# TASK ITEM
If a picture appears among the records, leave it out and set down everything else exactly as it stands.

# MATERIAL SUPPLIED
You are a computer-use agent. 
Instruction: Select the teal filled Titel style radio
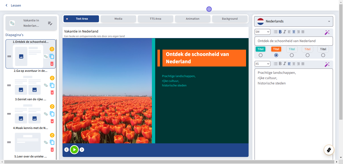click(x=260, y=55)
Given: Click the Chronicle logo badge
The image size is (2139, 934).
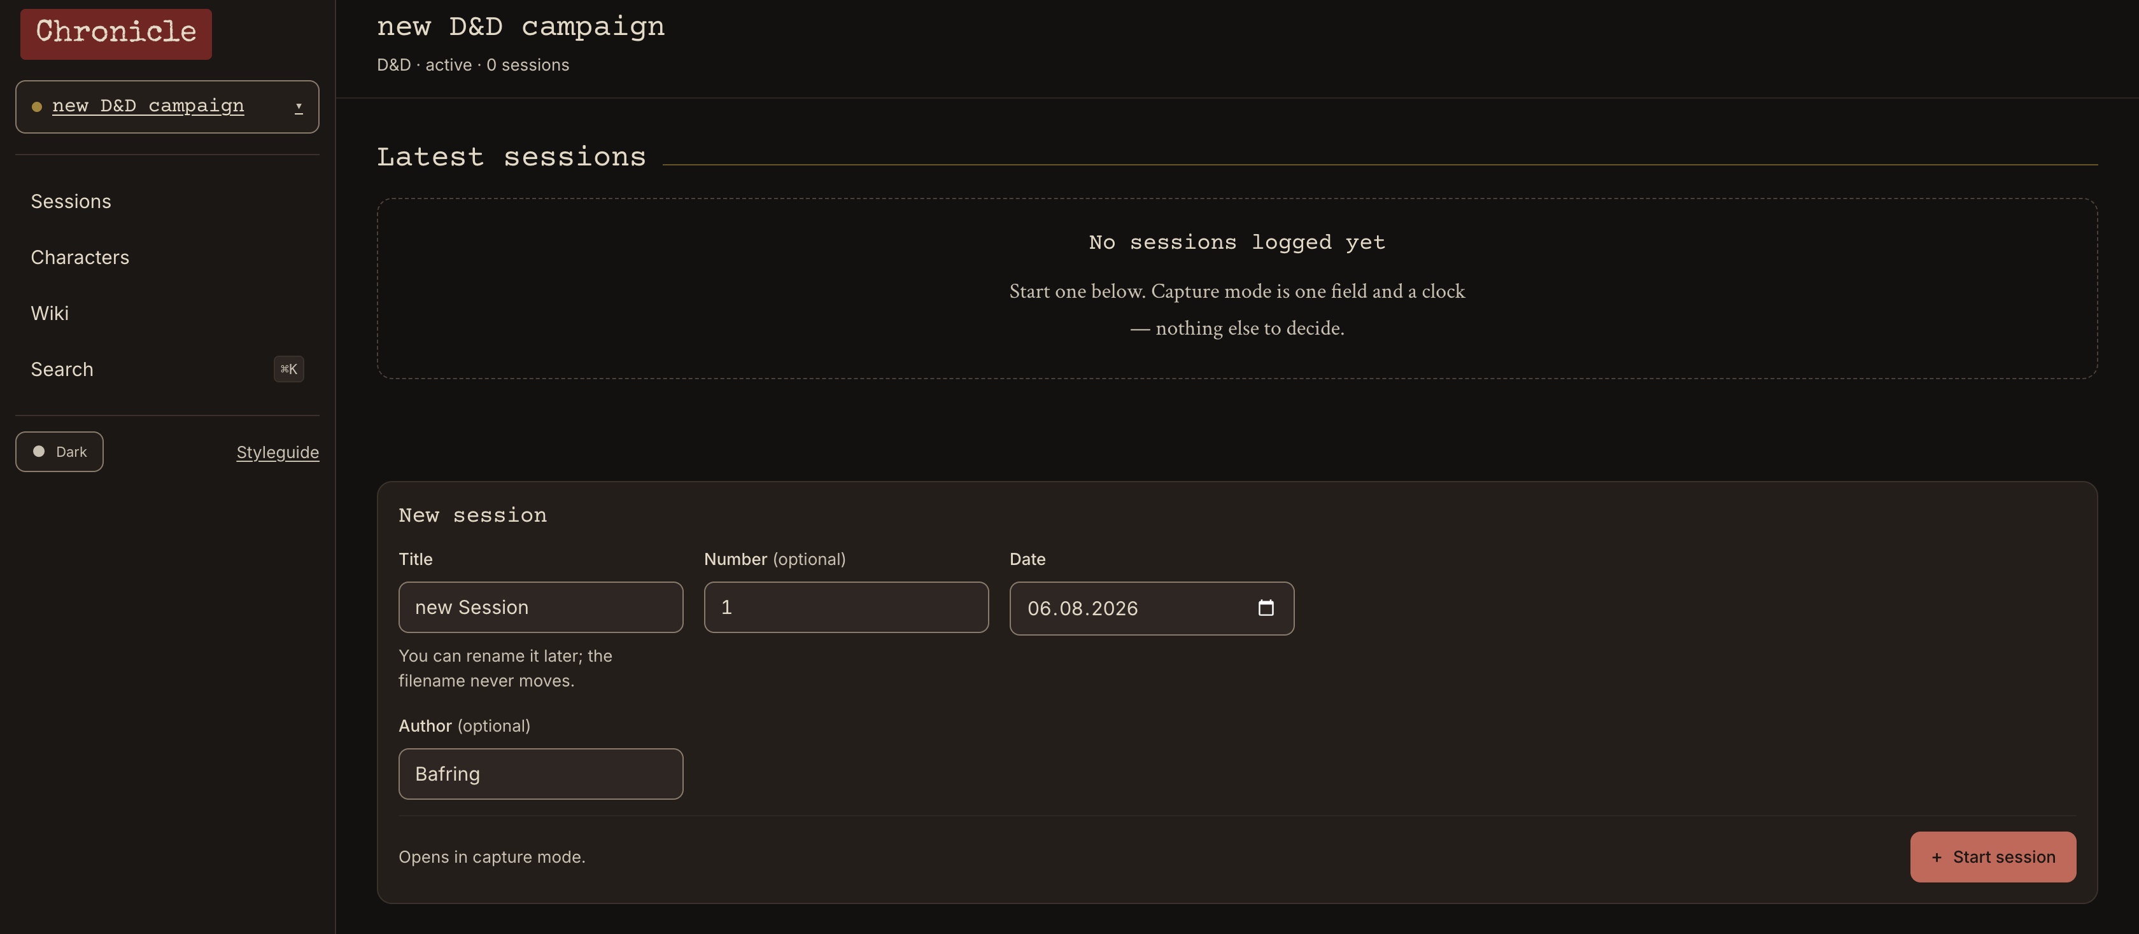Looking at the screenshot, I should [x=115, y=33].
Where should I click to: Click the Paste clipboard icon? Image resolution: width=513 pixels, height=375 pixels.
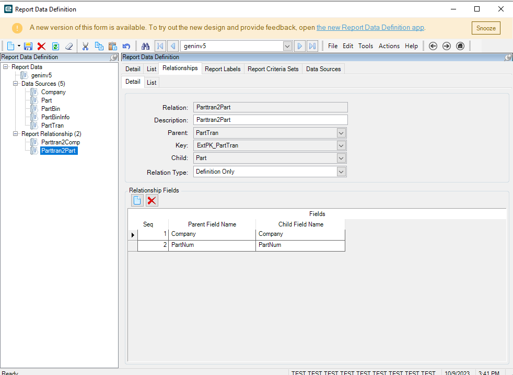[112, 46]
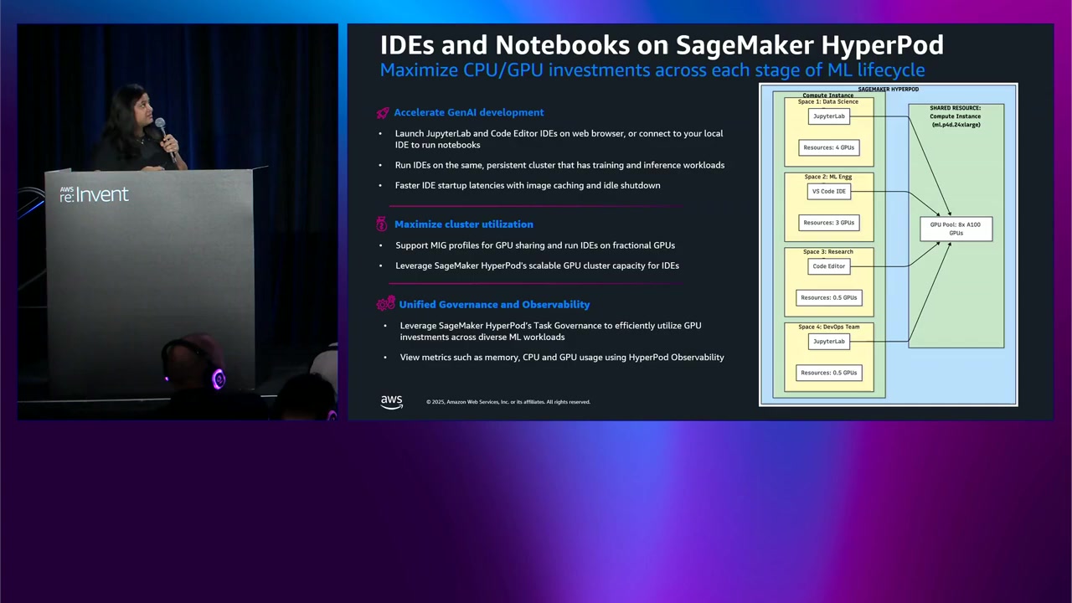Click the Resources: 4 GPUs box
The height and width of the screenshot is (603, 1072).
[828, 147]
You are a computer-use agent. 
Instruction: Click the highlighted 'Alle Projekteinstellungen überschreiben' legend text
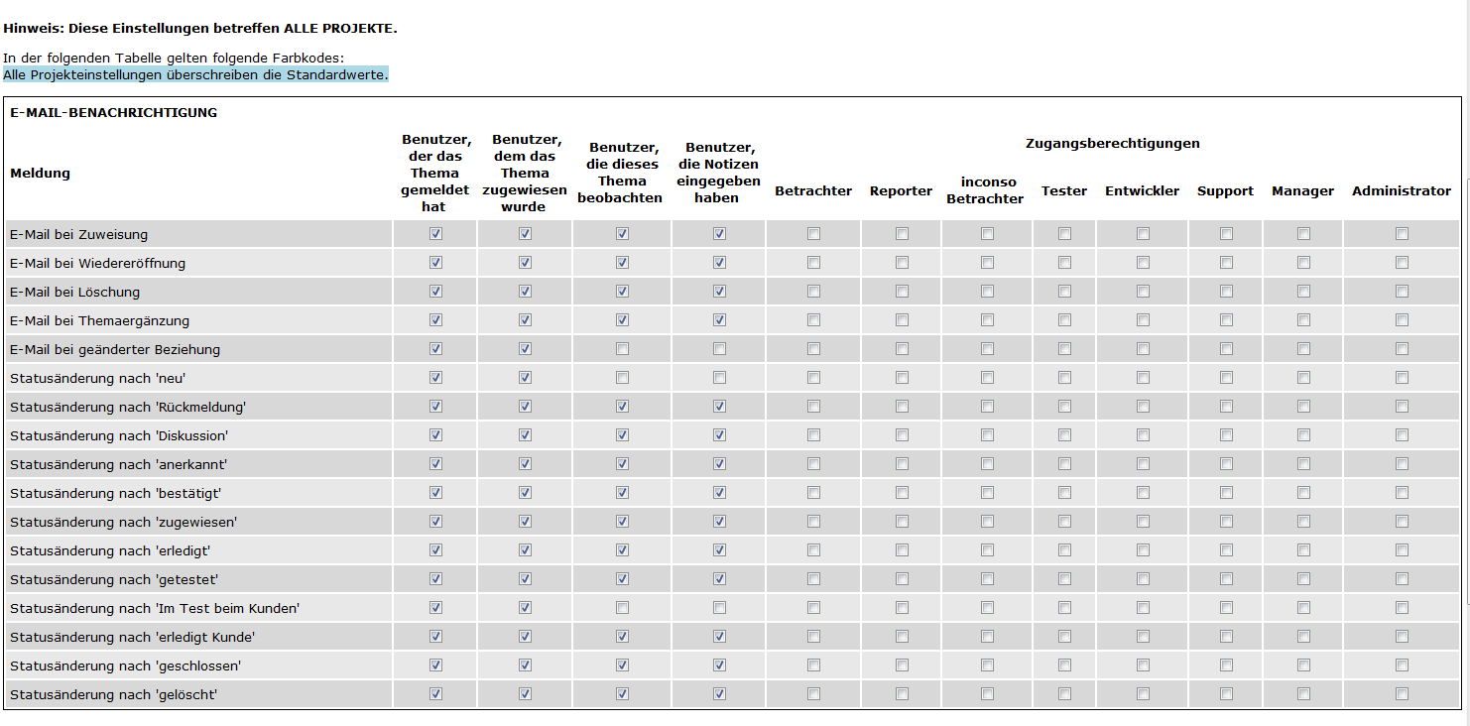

# YOUR SOLUTION
You are a computer-use agent. 
Instruction: Select the teal filled Titel style radio
click(x=260, y=55)
Given: Click the Chronicle logo badge
The image size is (2139, 934).
Looking at the screenshot, I should [x=115, y=33].
Where should I click to: Click the Paste clipboard icon? Image resolution: width=513 pixels, height=375 pixels.
[112, 46]
Click the Resources: 4 GPUs box
The height and width of the screenshot is (603, 1072).
[828, 147]
You are a computer-use agent. 
Instruction: Click the highlighted 'Alle Projekteinstellungen überschreiben' legend text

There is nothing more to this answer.